A primeira delas é a ausência de justificativa para a contratação, uma vez que a SES/DF não demonstrou que não possuía, à época, recursos humanos habilitados, estrutura física e insumos necessários ao atendimento da necessidade a ser satisfeita. Também não comprovou que a solução escolhida – contratação de empresa para execução de serviços laboratoriais de análises clínicas, com estrutura física tipo drive thru – seria mais vantajosa economicamente e/ou tecnicamente frente à realização da testagem da população pela própria Secretaria. Isso, no entendimento do TCDF, representa ato de gestão antieconômico que resultou prejuízo ao Erário.
Licitação
Outra falha ocorreu na abertura da dispensa de licitação: o aviso foi publicado no Diário Oficial do Distrito Federal de 2 de maio de 2020, um sábado, dia seguinte ao feriado nacional do Dia do Trabalhador, e previu um prazo para recebimento das propostas até as 15h do primeiro dia útil posterior, 4 de maio). Esse tempo exíguo teria restringido a competitividade da dispensa de licitação.
A legalidade do contrato com a Biomega também é alvo de questionamentos, uma vez que a empresa não estava registrada junto ao Conselho Regional de Medicina do Distrito Federal (CRM/DF), o que era um dos requisitos de qualificação técnica exigidos. Também não houve, no processo, a comprovação de que a empresa possui a certificação de licença sanitária para desempenhar atividade médica ambulatorial com recursos para realização de exames complementares, conforme normas estabelecidas pela Agência Nacional de Vigilância Sanitária (Anvisa).

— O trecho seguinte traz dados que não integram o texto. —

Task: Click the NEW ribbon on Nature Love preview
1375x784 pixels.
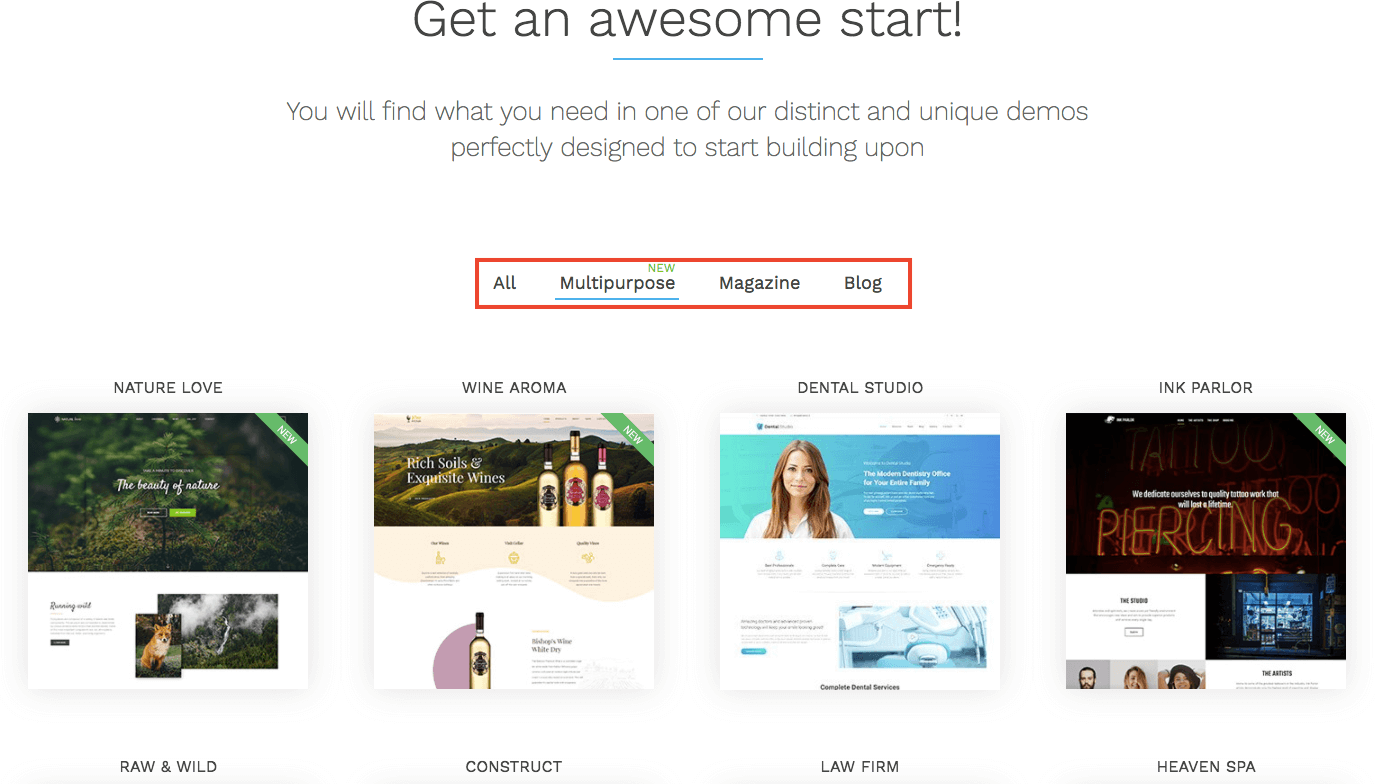Action: point(287,434)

Outra irregularidade apontada nessa dispensa de licitação é que a SES/DF realizou pesquisa de preços apenas junto a potenciais fornecedores, deixando de buscar outras fontes indicadas na Lei 13.979/2020 – que foi usada como base para a dispensa de licitação. Além disso, após a deflagração pelo MPDFT da segunda fase da operação Falso Negativo, surgiram indícios de que a própria Biomega teria elaborado o projeto básico simplificado da contratação e encaminhado ao Secretário de Saúde do Distrito Federal, ou seja, a empresa contratada teria participado de forma ativa na modelagem do contrato, indicando, inclusive, a quantidade de postos de drive thru e de testes a serem adquiridos.
Solidários
O ex-secretário de Saúde e os três ex-servidores estiveram envolvidos nessa contratação em diferentes fases da dispensa de licitação, que vão desde a elaboração do projeto básico sem elementos mínimos necessários, passando pela aprovação dele; pelo reconhecimento e autorização da dispensa de licitação sem comprovação de necessidade; pela escolha de proposta em desacordo com valores de mercado; pela assinatura do contrato com empresa que não comprovou o cumprimento dos requisitos técnicos; até a fiscalização deficiente do cumprimento contratual. Dessa forma, respondem solidariamente pelo prejuízo aos cofres públicos. As condutas individuais foram detalhadas pelo corpo técnico na Matriz de Responsabilização. O prazo de 30 dias conta a partir da notificação oficial.